─── INPUT FOR THIS TASK ───

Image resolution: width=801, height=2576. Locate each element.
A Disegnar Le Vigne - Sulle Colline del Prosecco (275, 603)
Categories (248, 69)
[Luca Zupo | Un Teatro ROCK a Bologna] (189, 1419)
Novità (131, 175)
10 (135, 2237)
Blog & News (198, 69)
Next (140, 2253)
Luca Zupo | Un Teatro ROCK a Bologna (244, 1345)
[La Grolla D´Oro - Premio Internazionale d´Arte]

───

After finding the line that contains "Categories (248, 69)" in the records above, copy that line and each one after it exactly, through the final line.

◆ EXERCISE OUTPUT ◆
Categories (248, 69)
[Luca Zupo | Un Teatro ROCK a Bologna] (189, 1419)
Novità (131, 175)
10 (135, 2237)
Blog & News (198, 69)
Next (140, 2253)
Luca Zupo | Un Teatro ROCK a Bologna (244, 1345)
[La Grolla D´Oro - Premio Internazionale d´Arte]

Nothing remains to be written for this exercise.